Different network protocols used in TK102 to transfer data over GPRS

All Xexun GPS tracker versions (TK102, TK102-1, TK103, TK106 and probably others), as well as all known clones of them, are using either TCP or UDP protocol . Here you’ll find which uses which and what are advantages and disadvantages of each.

Original Xexun trackers allows users to choose, whether they want to send data through GPRS using either TCP or UDP. If you own a bit better, more expensive clone, you’ll have device using only TCP protocol (better in some situations, see below), but without abillity to change it to UDP. If you have cheaper, crappy clone, UDP protocol will be the only option for you.


In general networking TCP protocol is considered as slower, but much better. It uses data correction algorithms and re-transmission of a lost packages. All data, when divided into TCP packets, is always re-ordered upon reception, at destination address, which means, that when some packet is lost and then re-transmitted or delayed from any other reason, destination device will wait for it and only present entire dataset to upper network layer, when it is received completely, reordered and verified. Providing these features requires adding extra data to each packet and doing some other extra work. This means, that data transmission is more secure (in terms of data lost, not in general security meaning), but is slower.

On the other hand, UDP protocol hasn’t got most of what TCP has got. Packets are sent through different routes, so can be delayed or even lost. Upon reception they’re not re-ordered, there is no verification, that entire dataset was received or if packets are in correct order, which assures that data is not corrupted. Because of this, UDP packets are sent and received much faster, but provide much less data quality.

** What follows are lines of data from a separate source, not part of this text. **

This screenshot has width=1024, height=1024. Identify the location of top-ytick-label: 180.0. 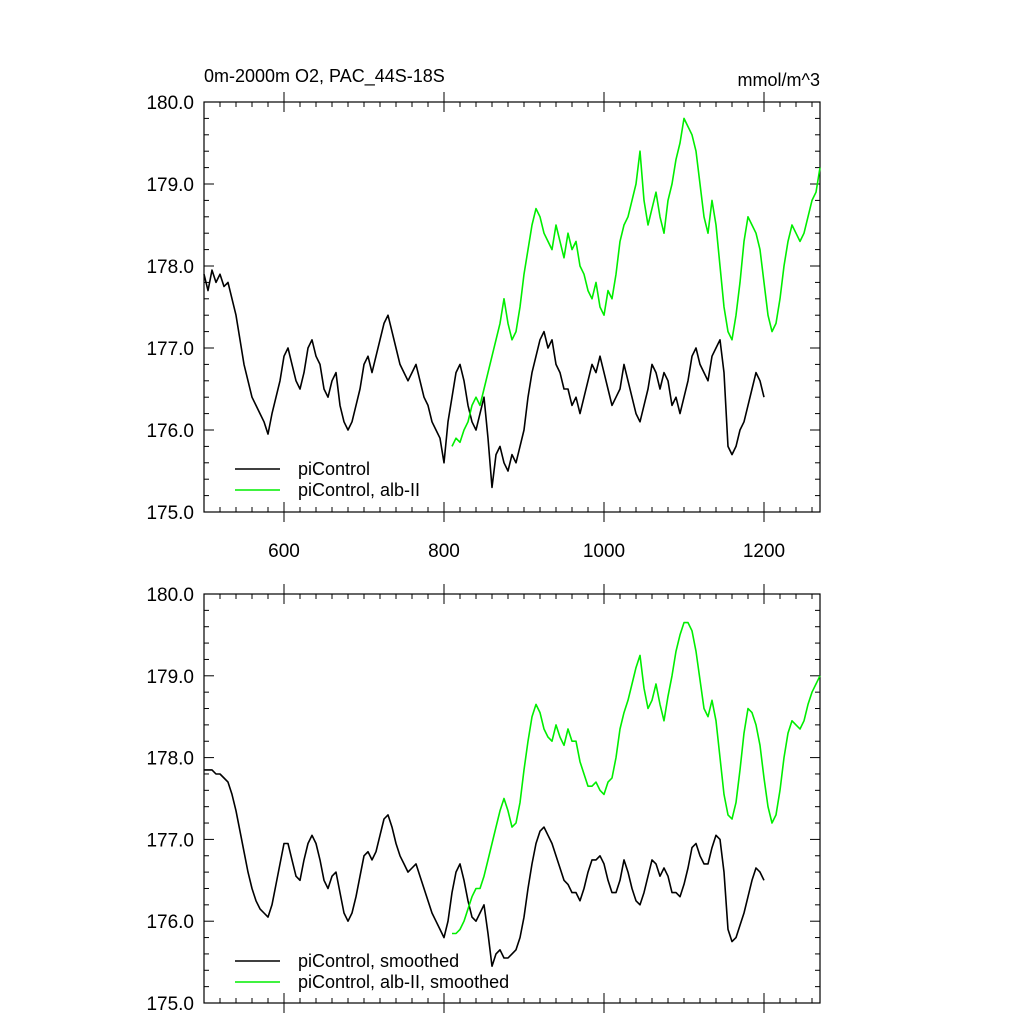
(170, 104).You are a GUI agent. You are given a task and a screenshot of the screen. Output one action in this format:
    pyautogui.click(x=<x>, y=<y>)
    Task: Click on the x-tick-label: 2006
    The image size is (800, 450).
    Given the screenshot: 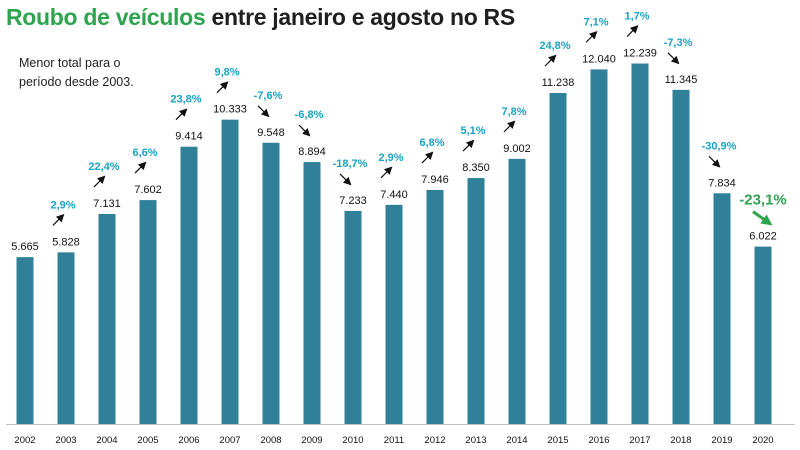 What is the action you would take?
    pyautogui.click(x=188, y=440)
    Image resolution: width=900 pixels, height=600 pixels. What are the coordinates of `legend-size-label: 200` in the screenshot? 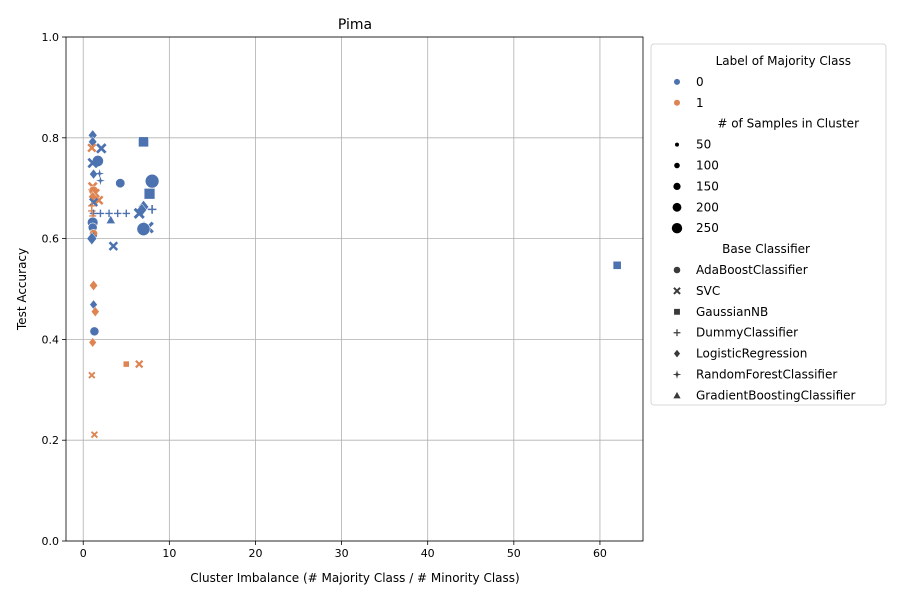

Developer vs. regular user

Because GPS location data is quite small, it is nearly always sent as singe packet and it is not divided into parts. This gives firmware developers possibility to choose cheaper and easier in implementation (less code) UDP protocol. For you, as a single user, all disadvantages of UDP protocol are also lesser or no problem at all. Since whole location data is sent as one UDP datagram, you don’t have to actually care about that un-order or packet lost problem. You’re most likely using some on-line service to track your localizer and don’t actually care, what is being transmited between it and that service, right?

However, if you’re a developer, having device that uses UDP only could turn into a real nightmare. These packets are harder to trace, harder to code upon reception and harder to debug, in case of any problems. There is even a larger group of developers, which skill will simply forbit them to write a code for you. As writing some TCP listener is quite easier to do, then to code some UDP listener.


If you are a developer and have any option to choose, always buy original Xexun devices or only those, where you’re 100% sure that you have TCP protocol at your service. Always avoid UDP-only cheap clones. The same goes, when buying or programming any other vendor-specific GPS localizer.

BTW: For Xexun family, TK102-2, TK103 and TK106 are reported (not confirmed by me, though) to support command GPRSMODEpassword n to switch between TCP and UDP protocol. If you’re using default (123456) password, send SMS with GPRSMODE123456 1 to switch your localizer to UDP protocol mode and GPRSMODE123456 0 to bring it back to default TCP protocol.